Pell smoothed out the paper and read, in cramped, printed letters.

They hain’t treated me square and I’m getting even. They’re fetching it in to-night. Truckloads. You can git evidence at the Lakeside. Eleven o’clock.

That was all, no signature, nothing to indicate the identity of the writer. Evan folded the paper and thrust it into his vest pocket. He looked through the door of the composing room and frowned. The line of his mouth was straight and narrow. Eleven o’clock, at the Lakeside Hotel!... Queerly enough, the thought flashed into his mind. What drew Sheriff Churchill out of his house on the night of his disappearance?... Evan passed through the swinging gate and sat down at his table just as Carmel re-entered the room.

“Who was in?” she asked.

“Nobody,” said Evan Pell. “Just a kid asking for blotters.”

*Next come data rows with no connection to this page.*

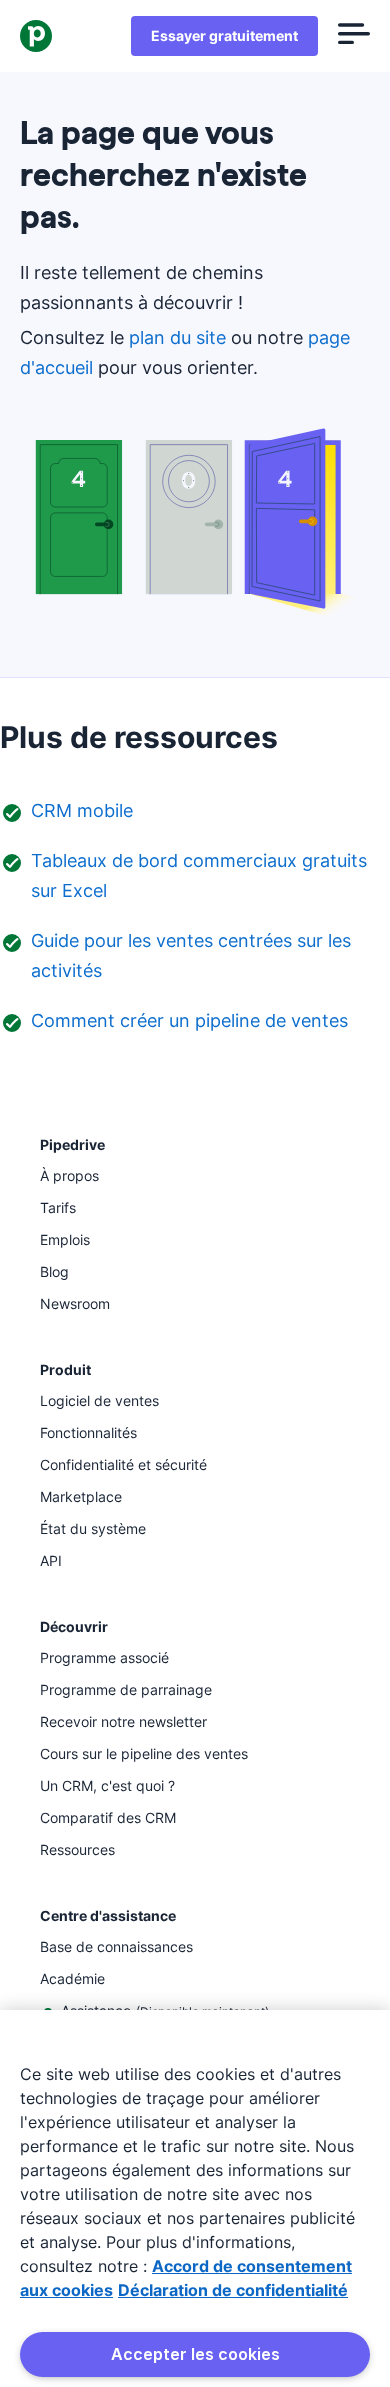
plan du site (177, 337)
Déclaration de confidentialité (233, 2290)
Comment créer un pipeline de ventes (189, 1020)
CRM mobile (82, 810)
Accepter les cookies (195, 2354)
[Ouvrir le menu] (354, 36)
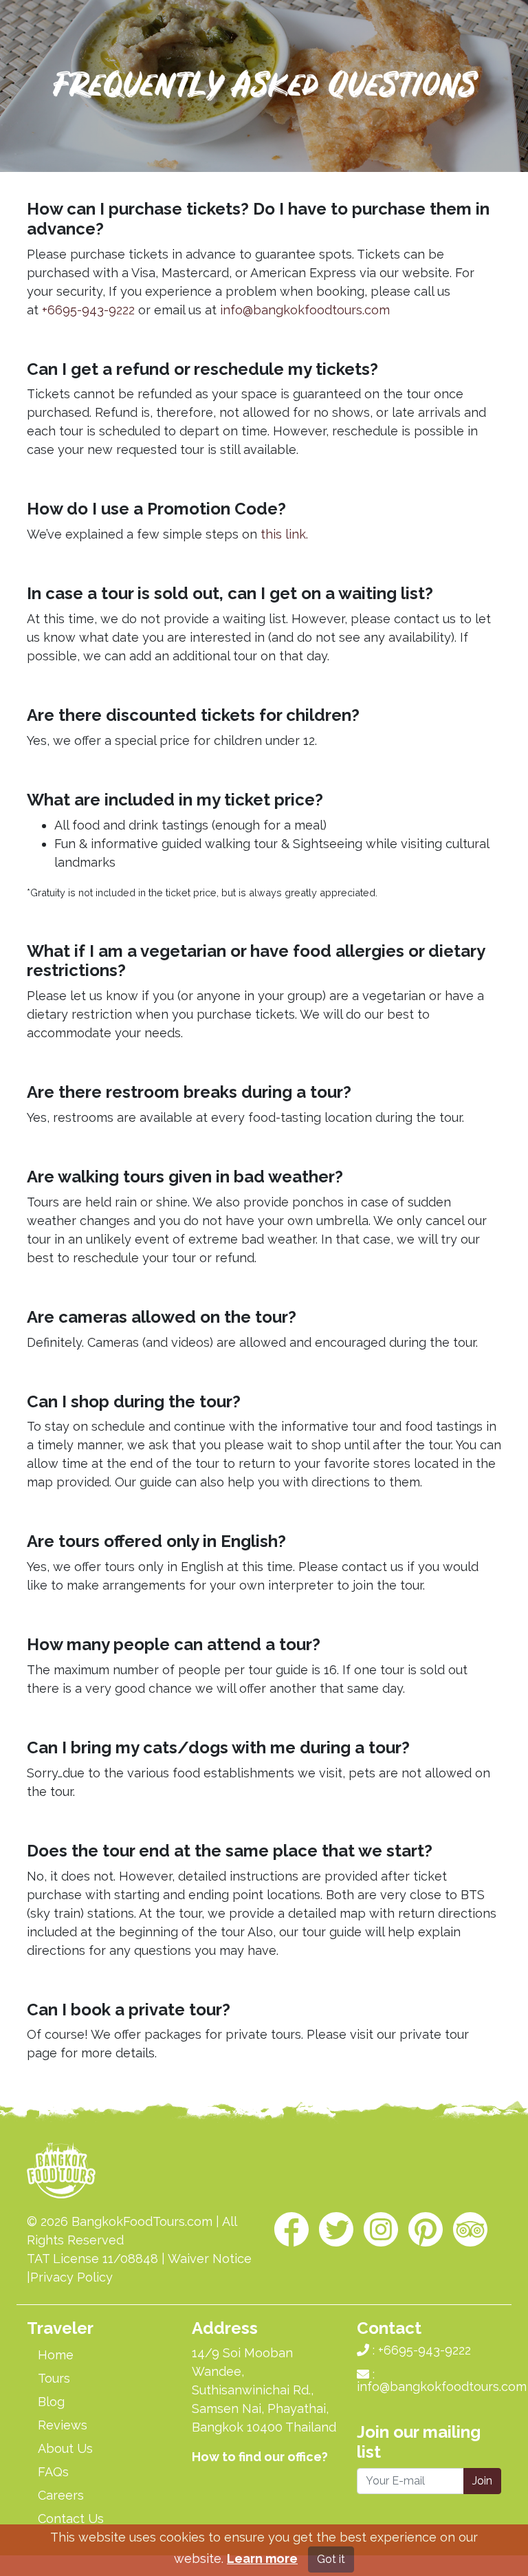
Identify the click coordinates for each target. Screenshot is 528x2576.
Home (56, 2355)
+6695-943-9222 (88, 310)
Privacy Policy (71, 2277)
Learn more (262, 2558)
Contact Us (71, 2518)
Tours (54, 2378)
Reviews (62, 2425)
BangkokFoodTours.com (142, 2221)
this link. (284, 534)
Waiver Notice (210, 2258)
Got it (331, 2559)
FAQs (53, 2472)
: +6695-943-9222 (420, 2350)
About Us (65, 2448)
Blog (51, 2401)
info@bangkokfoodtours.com (305, 310)
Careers (61, 2495)
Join (482, 2480)
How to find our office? (260, 2456)
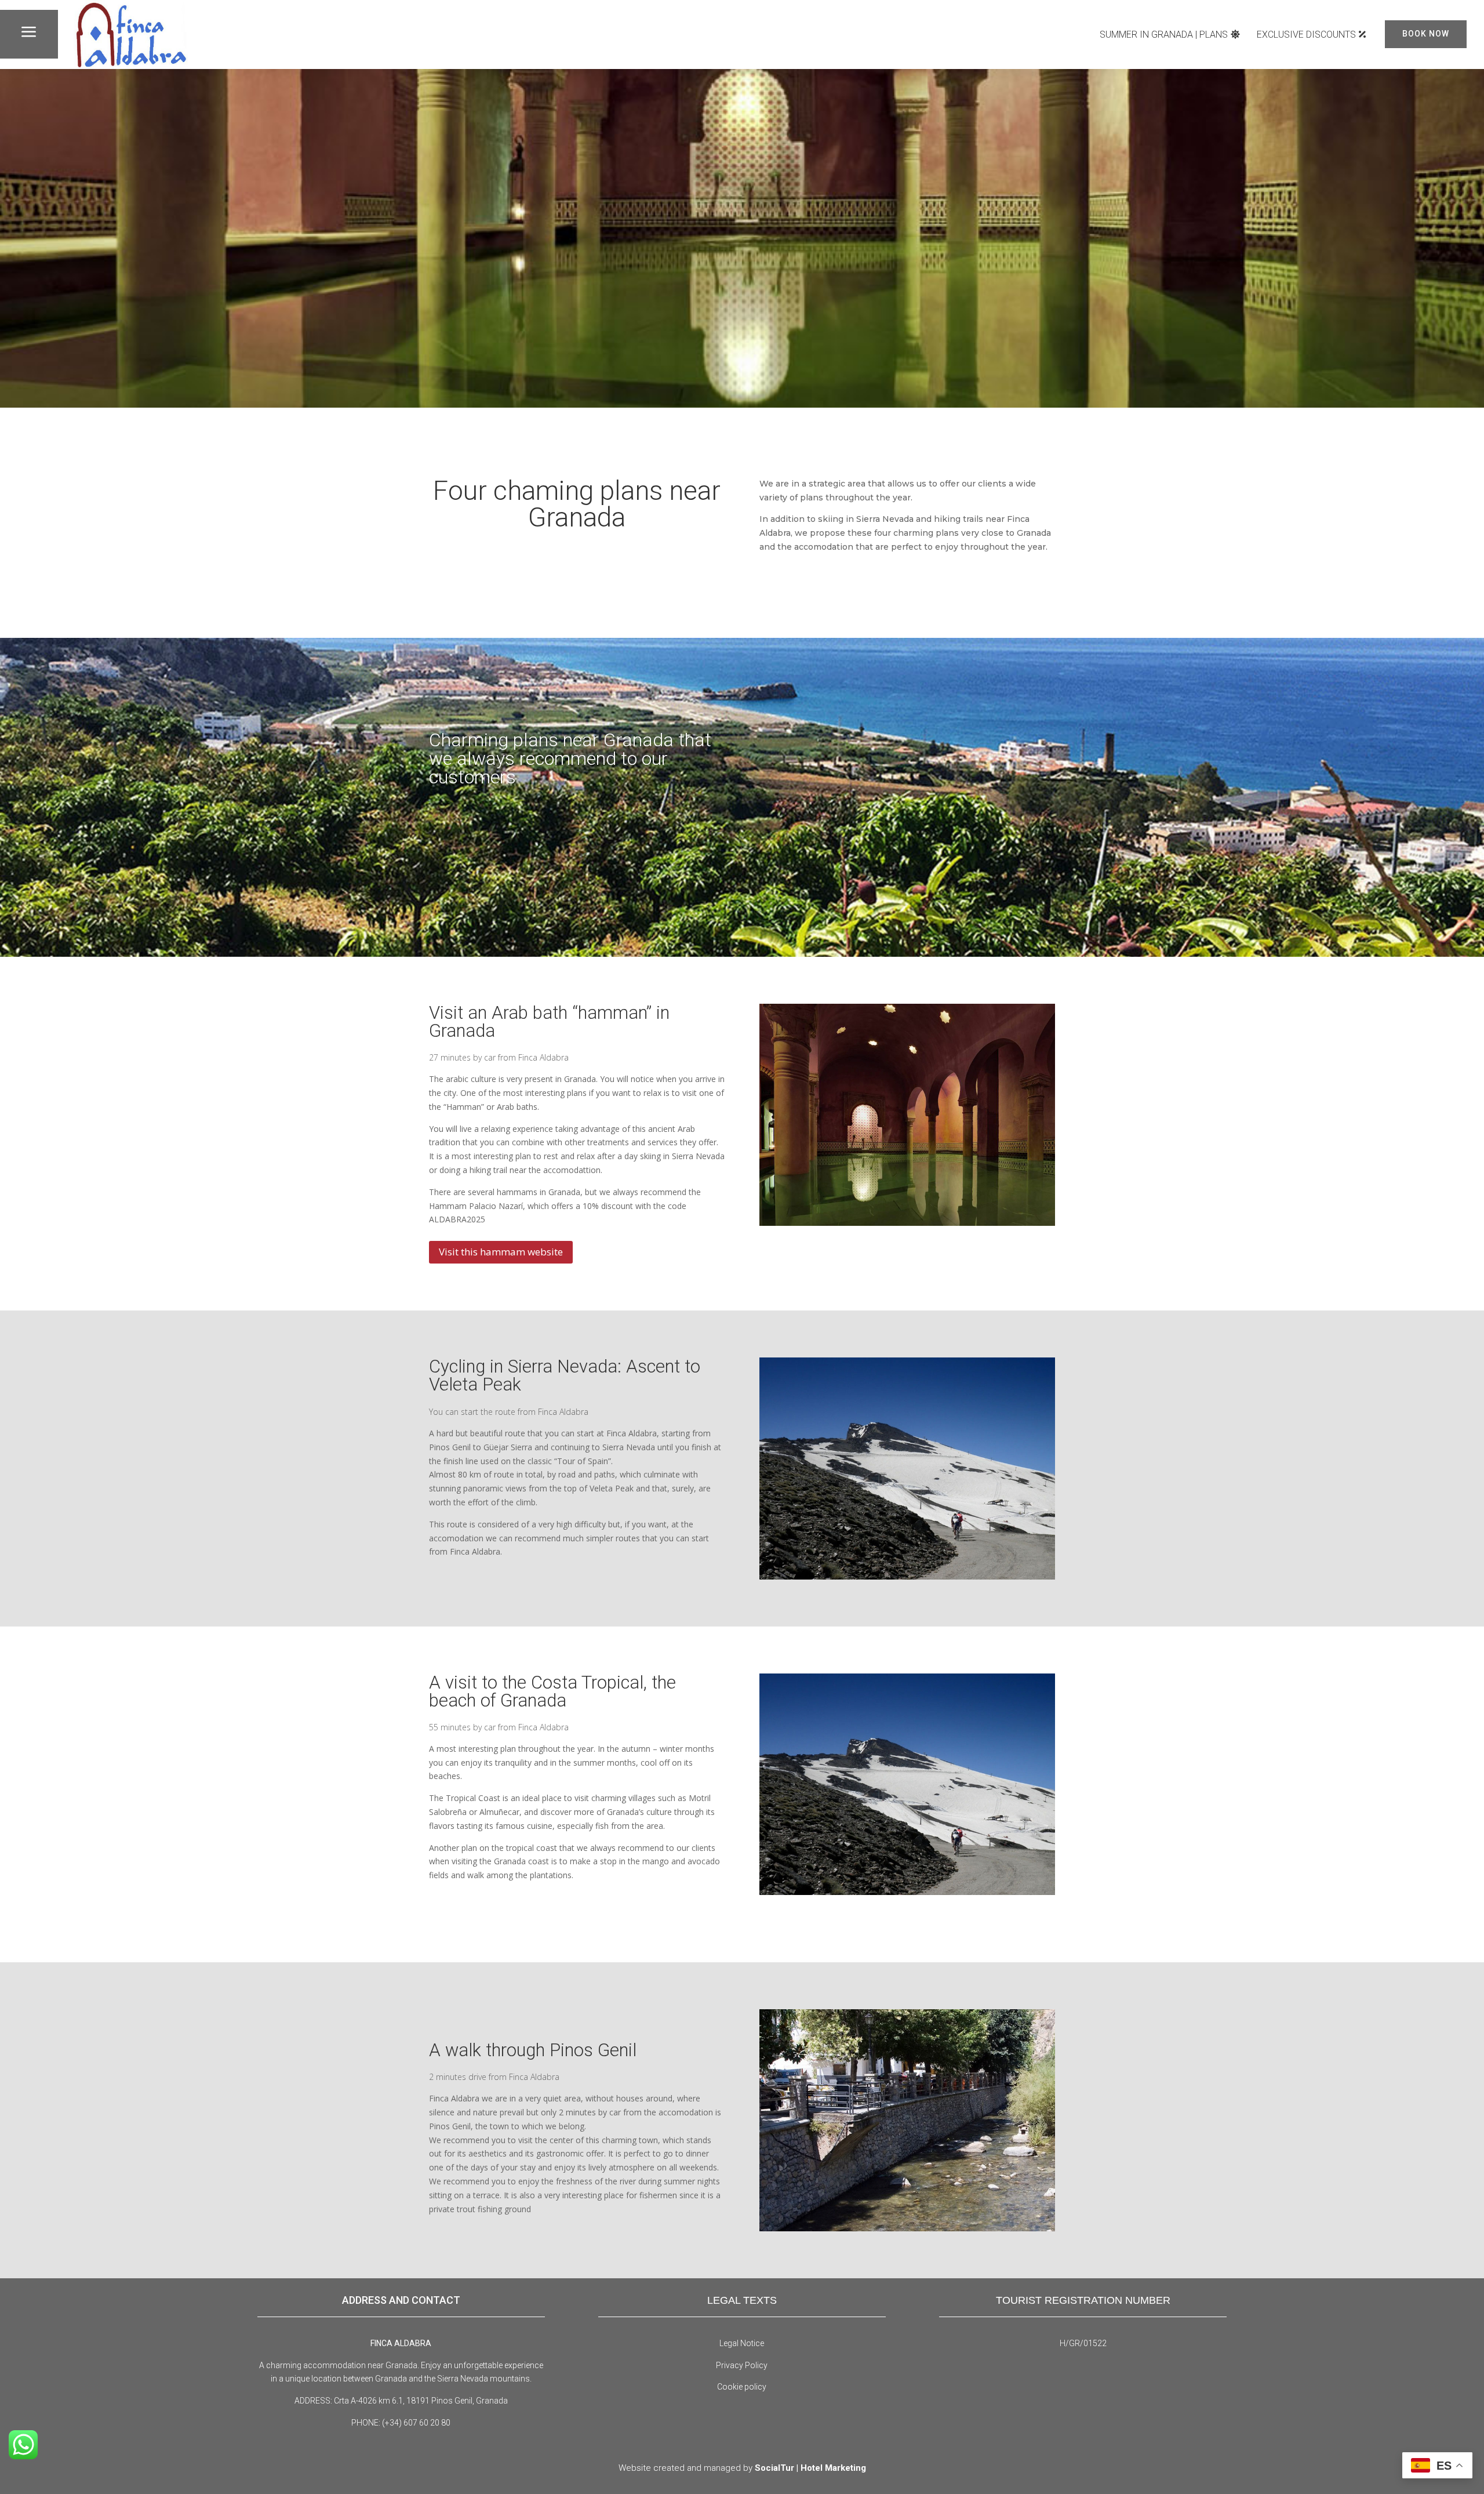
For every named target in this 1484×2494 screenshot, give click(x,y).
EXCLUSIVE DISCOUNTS (1306, 34)
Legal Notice (741, 2343)
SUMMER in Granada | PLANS (1164, 34)
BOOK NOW (1425, 33)
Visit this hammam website (501, 1251)
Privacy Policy (742, 2365)
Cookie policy (741, 2386)
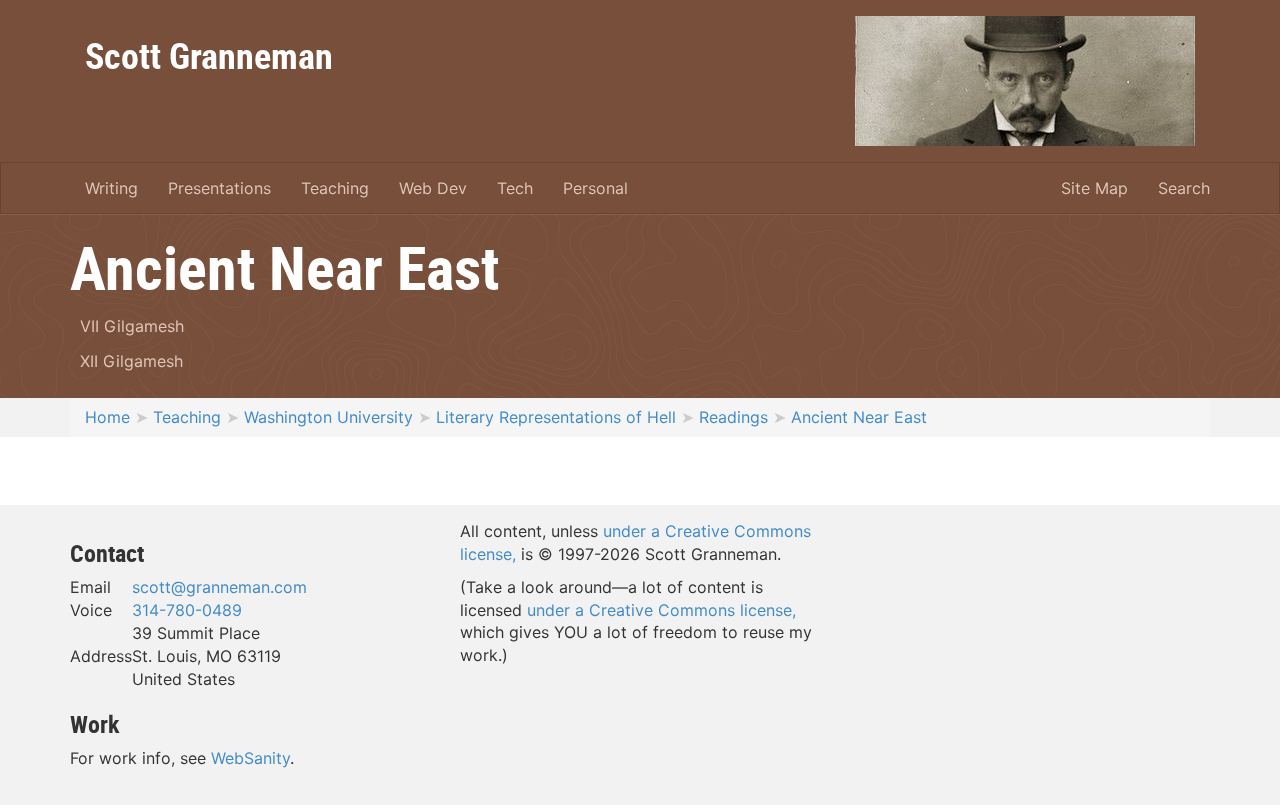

She would go to the Lakeside Hotel. It was not in her character to do otherwise. She would go, she would place herself in peril. Had the note come into her hands, he had no doubt she would have concealed it and have gone alone.... Well, she did not receive it. She would not go. That much was sure.

Carmel spoke. “There goes Abner Fownes,” she said, and, turning, he saw the well-known equipage with the coachman on the front seat and Fownes, pompous, making a public spectacle for the benefit of an admiring public, bolt upright in the rear seat.

“He’s going some place,” said Carmel. “See. He has a bag.”

“Yes,” said Pell. He remembered that Fownes had been absent from Gibeon on the night Churchill had disappeared. “Yes, he’s going some place.”

They watched the equipage until it disappeared, making the turn toward the railroad station.